平成13年文教委員会(2001年12月14日)主幹制度の導入について等

平成13年文教委員会(2001年12月14日)


◯野上委員

 では、教育は児童生徒、子どもたち一人一人の幸せのためにあるという、そういう認識に立って発言させていただきたいと思います。
 今の学校教育の抱えている課題、たくさんございます。いじめとか不登校とか学級崩壊など、さまざまな課題がございますけれども、この主幹制度を導入することによって、これらの課題がよい方向に本当に行くのかどうか、いろいろな問題点を解決できるのかどうかという観点に立って質問をしていきたいと思っております。
 まず、先ほど和田委員からの質問と、それから遠藤理事からの質問とちょっとダブったりするので、削除させていただきながら発言したいと思うんですけれども、主任手当が一日二百円出されているという経過がありました。例えばこの十二月でいうと、先生たちが通ってくる日数、十八日ぐらいありますので、二百掛ける十八ぐらいが主任手当として出されるわけなんですけれども、大体月額五千円ぐらいになると思います。夏季休業中は出勤した日数掛ける二百なので、全く出勤しなければゼロ円という形になるんですね。
 私も、教育業務連絡指導手当を毎月書いていましたので、先生が何日出勤して、幾ら払えるかというのを、事務をやっていたものでよくわかっているんですけれども、現行の主任手当が支給されていますが、一部職員団体へ拠出されているということをよくお聞きします。その拠出の総額は一体どれぐらいになって、それがどのように使われているのか、ちょっとお知らせいただければと思います。

◯中村人事部長

 平成十二年度、私どもが先生方にお支払いしました、いわゆる主任手当は、総額でおよそ五億八千五百万円でございます。
 職員団体への主任手当の拠出状況ですけれども、実は確認する手段はありませんが、職員団体への加入率などをもとにして、従前の方法で試算しますと、平成十二年度に支給された主任手当総額の約三割程度が拠出されているのかなということでいきますと、一億七千万円程度になろうかと思います。
 この使い道ですけれども、各団体によりまちまちだと思うんですが、我々が知っている範囲内でいきますと、東京都教育委員会に主任手当を返すというふうな行動に出た先生もいらっしゃいます。これは当然、受け取り拒否しております。あるいは、それぞれの団体で映画会あるいは教育相談活動等の事業に使うと、こんな例も見られるようでございます。

設問 1:
議事録によれば、平成十二年度に支払われた主任手当の総額はいくらですか。
設問 2:
議事録のうち、「平成13年文教委員会(2001年12月14日)主幹制度の導入について等」から「らせいただければと思います。」までの部分を、一字も変えずに出力してください。
設問 3:
議事録で野上委員が学校教育の抱える課題として具体的に名前を挙げているものを、すべて列挙してください。
この後に続く行は、上の議事録とは別個の資料です。

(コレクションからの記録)
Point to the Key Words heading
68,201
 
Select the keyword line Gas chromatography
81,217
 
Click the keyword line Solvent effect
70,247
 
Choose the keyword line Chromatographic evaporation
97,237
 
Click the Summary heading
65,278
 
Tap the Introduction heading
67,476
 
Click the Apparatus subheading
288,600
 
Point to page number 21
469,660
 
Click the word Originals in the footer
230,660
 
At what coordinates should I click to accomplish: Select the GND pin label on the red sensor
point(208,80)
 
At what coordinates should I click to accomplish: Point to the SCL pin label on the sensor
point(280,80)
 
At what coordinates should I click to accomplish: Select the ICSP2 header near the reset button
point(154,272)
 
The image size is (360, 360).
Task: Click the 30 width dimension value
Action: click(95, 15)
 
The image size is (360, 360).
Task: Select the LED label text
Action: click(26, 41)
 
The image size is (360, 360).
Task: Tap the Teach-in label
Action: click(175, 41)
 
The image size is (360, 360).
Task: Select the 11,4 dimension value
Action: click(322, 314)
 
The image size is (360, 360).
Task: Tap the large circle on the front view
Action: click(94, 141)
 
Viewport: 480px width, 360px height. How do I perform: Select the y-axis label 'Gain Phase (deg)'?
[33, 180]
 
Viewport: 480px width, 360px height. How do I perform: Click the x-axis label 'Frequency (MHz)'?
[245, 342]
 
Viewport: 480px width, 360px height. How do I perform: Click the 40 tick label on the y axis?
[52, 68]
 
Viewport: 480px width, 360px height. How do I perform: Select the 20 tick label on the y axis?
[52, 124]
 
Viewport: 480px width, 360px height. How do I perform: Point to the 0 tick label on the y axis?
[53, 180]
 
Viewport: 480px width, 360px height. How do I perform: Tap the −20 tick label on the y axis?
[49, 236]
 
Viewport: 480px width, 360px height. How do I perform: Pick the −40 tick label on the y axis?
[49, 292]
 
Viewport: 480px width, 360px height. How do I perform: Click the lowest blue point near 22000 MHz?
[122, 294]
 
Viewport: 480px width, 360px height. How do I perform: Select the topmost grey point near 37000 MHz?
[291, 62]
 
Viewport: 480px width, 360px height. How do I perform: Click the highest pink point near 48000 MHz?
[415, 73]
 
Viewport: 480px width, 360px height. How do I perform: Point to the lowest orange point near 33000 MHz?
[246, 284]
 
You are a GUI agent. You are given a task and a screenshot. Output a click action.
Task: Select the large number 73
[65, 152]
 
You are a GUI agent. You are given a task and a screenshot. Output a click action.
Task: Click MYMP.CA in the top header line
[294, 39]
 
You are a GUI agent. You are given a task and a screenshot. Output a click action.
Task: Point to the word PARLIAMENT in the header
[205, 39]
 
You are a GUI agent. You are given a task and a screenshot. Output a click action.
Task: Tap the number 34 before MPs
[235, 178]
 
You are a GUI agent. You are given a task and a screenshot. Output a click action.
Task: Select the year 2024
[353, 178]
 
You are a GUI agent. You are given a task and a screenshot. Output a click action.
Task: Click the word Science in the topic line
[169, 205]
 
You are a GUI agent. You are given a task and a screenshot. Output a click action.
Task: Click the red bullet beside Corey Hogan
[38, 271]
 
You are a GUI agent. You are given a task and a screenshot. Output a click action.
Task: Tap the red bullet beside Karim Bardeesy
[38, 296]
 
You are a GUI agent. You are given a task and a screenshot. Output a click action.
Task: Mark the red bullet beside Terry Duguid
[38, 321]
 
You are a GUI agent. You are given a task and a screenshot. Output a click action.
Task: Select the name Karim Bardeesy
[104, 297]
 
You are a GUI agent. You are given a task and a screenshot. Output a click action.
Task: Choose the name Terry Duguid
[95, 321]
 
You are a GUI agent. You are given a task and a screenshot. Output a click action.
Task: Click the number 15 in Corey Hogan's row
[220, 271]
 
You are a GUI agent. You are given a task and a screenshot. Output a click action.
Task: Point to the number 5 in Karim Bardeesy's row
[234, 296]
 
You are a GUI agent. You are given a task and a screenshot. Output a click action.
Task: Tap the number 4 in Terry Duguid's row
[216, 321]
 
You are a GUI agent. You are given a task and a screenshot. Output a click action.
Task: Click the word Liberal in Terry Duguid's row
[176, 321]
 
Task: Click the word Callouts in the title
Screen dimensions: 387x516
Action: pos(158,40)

解答欄 1:
およそ五億八千五百万円です。

解答欄 2:
平成13年文教委員会(2001年12月14日)主幹制度の導入について等

平成13年文教委員会(2001年12月14日)


◯野上委員

 では、教育は児童生徒、子どもたち一人一人の幸せのためにあるという、そういう認識に立って発言させていただきたいと思います。
 今の学校教育の抱えている課題、たくさんございます。いじめとか不登校とか学級崩壊など、さまざまな課題がございますけれども、この主幹制度を導入することによって、これらの課題がよい方向に本当に行くのかどうか、いろいろな問題点を解決できるのかどうかという観点に立って質問をしていきたいと思っております。
 まず、先ほど和田委員からの質問と、それから遠藤理事からの質問とちょっとダブったりするので、削除させていただきながら発言したいと思うんですけれども、主任手当が一日二百円出されているという経過がありました。例えばこの十二月でいうと、先生たちが通ってくる日数、十八日ぐらいありますので、二百掛ける十八ぐらいが主任手当として出されるわけなんですけれども、大体月額五千円ぐらいになると思います。夏季休業中は出勤した日数掛ける二百なので、全く出勤しなければゼロ円という形になるんですね。
 私も、教育業務連絡指導手当を毎月書いていましたので、先生が何日出勤して、幾ら払えるかというのを、事務をやっていたものでよくわかっているんですけれども、現行の主任手当が支給されていますが、一部職員団体へ拠出されているということをよくお聞きします。その拠出の総額は一体どれぐらいになって、それがどのように使われているのか、ちょっとお知らせいただければと思います。

解答欄 3:
いじめ、不登校、学級崩壊